On Thu, Apr 10, 2014 at 05:08:55AM +0200, Serge E. Hallyn wrote:
> Quoting Tejun Heo ([email protected]):
> > * It delivers events by forking and execing a userland binary
> > specified as the release_agent. This is a long deprecated method of
> > notification delivery. It's extremely heavy, slow and cumbersome to
> > integrate with larger infrastructure.
>
> (Not seriously worried about this, but it's a point worth considering)
> It does have one advantage though: if the userspace agent goes bad,
> cgroups can still be removed on empty.
>
> Do you plan on keeping release-on-empty around? I assume only for a
> while?
The new mechanism is only for the unified hierarchy. The old one will
be kept around for other hierarchies.
> Do you think there is any value in having a simpler "remove-when-empty"
> file? Doesn't call out to userspace, just drops the cgroup when there
> are no more tasks or sub-cgroups?
I don't think so. Implementing such simplistic mechanism in userland
is trivial and even independent failover mechanisms can be easily
implemented from userland as multiple entities can set up watches. I
don't think there's much value in providing another mechanism from
kernel side. The only reason why release_agent thing got as complex
as it is is because the mechanism is fundamentally flawed - clumsy
delivery, no multiple watches, single watch point - so people tried to
work around it by adding event filtering from kernel side, which is
quite backwards IMHO. With proper event mechanism, everything should
be easily achievable from userland side.
> > * Events are filtered from the kernel side. "notify_on_release" file
> > is used to subscribe to or suppres release event and events are not
> > generated if a cgroup becomes empty by moving the last task out of
> > it; however, event is generated if it becomes empty because the last
> > child cgroup is removed. This is inconsistent, awkward and
>
> Hm, maybe I'm misreading but this doesn't seem right. If I move
> a task into x1 and kill the task, x1 goes away. Likewise if I
> create x1/y1, and rmdir y1, x1 goes away. I suspect I'm misunderstanding
> the case in which you say it doesn't happen?

TO DO:
[1] In the cgroup release_agent thread, which hierarchies will retain the old notification mechanism?
[2] Continue the cgroup release_agent thread beyond its final line.

RECORDS:

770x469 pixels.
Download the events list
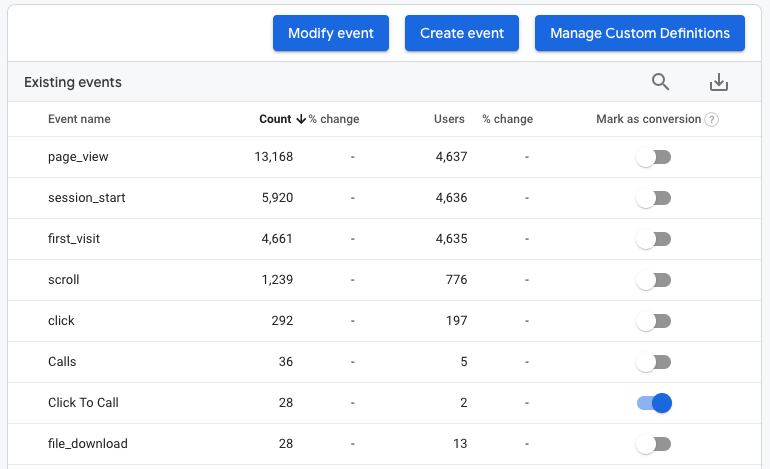tap(718, 82)
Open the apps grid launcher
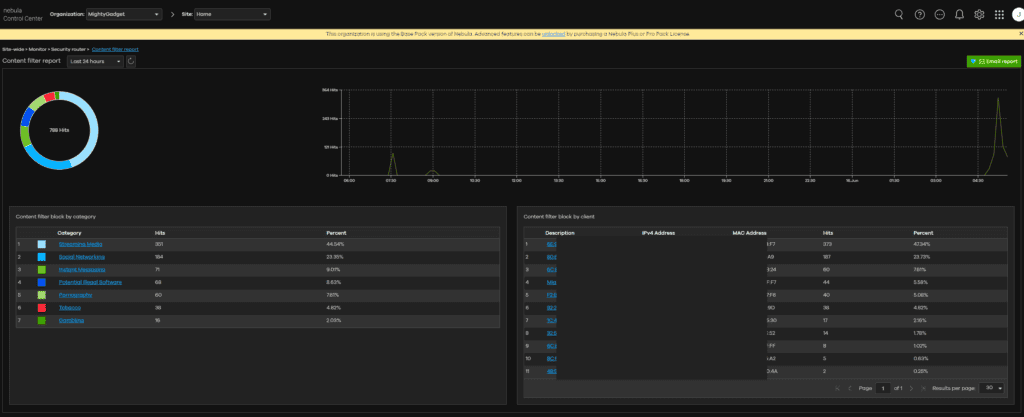Viewport: 1024px width, 417px height. coord(999,14)
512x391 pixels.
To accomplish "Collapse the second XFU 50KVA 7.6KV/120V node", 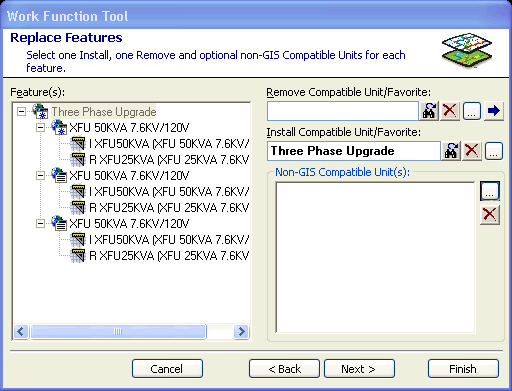I will 40,175.
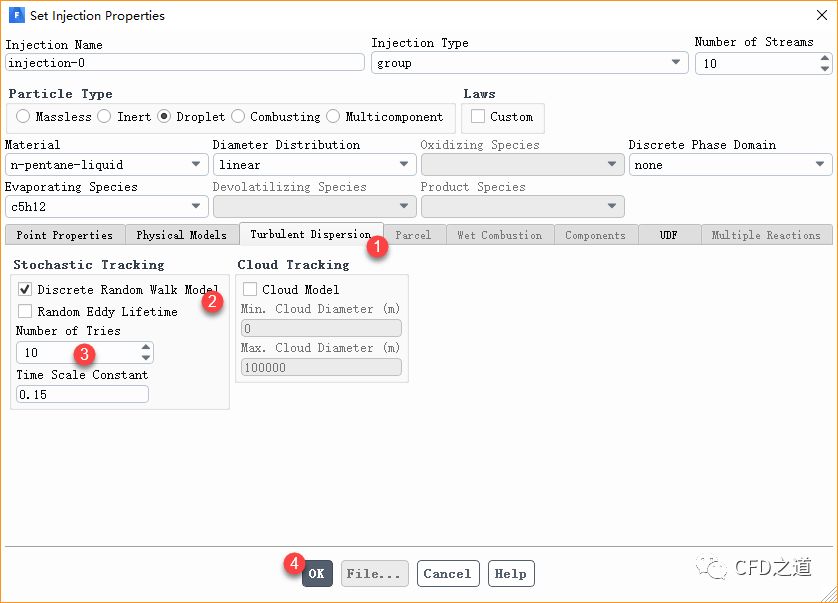Select Massless particle type radio button
838x603 pixels.
(23, 117)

PER-TASK OUTPUTS:
[1] All hierarchies other than the unified hierarchy.

[2]
The case where you move a task out of x1/y1 to another cgroup doesn't
generate an event. One could say that that's unnecessary because the
mover knows that the cgroup is becoming empty; however, it excludes
any cases where there are more than one actors and the same can be
said for cases when the actor is removing a child.
> > This patch implements interface file "cgroup.subtree_populated" which
> > can be used to monitor whether the cgroup's subhierarchy has tasks in
> > it or not. Its value is 1 if there is no task in the cgroup and its
>
> I think you meant this backward? It's 1 if there is *any task in
> the cgroup and its descendants, else 0?
Oops, yeap. Will update.
Thanks!
--
tejun
Quoting Tejun Heo ([email protected]):
> Hey, Serge.
>
> On Thu, Apr 10, 2014 at 05:08:55AM +0200, Serge E. Hallyn wrote:
> > Quoting Tejun Heo ([email protected]):
> > > * It delivers events by forking and execing a userland binary
> > > specified as the release_agent. This is a long deprecated method of
> > > notification delivery. It's extremely heavy, slow and cumbersome to
> > > integrate with larger infrastructure.
> >
> > (Not seriously worried about this, but it's a point worth considering)
> > It does have one advantage though: if the userspace agent goes bad,
> > cgroups can still be removed on empty.
> >
> > Do you plan on keeping release-on-empty around? I assume only for a
> > while?
>
> The new mechanism is only for the unified hierarchy. The old one will
> be kept around for other hierarchies.
>
> > Do you think there is any value in having a simpler "remove-when-empty"
> > file? Doesn't call out to userspace, just drops the cgroup when there
> > are no more tasks or sub-cgroups?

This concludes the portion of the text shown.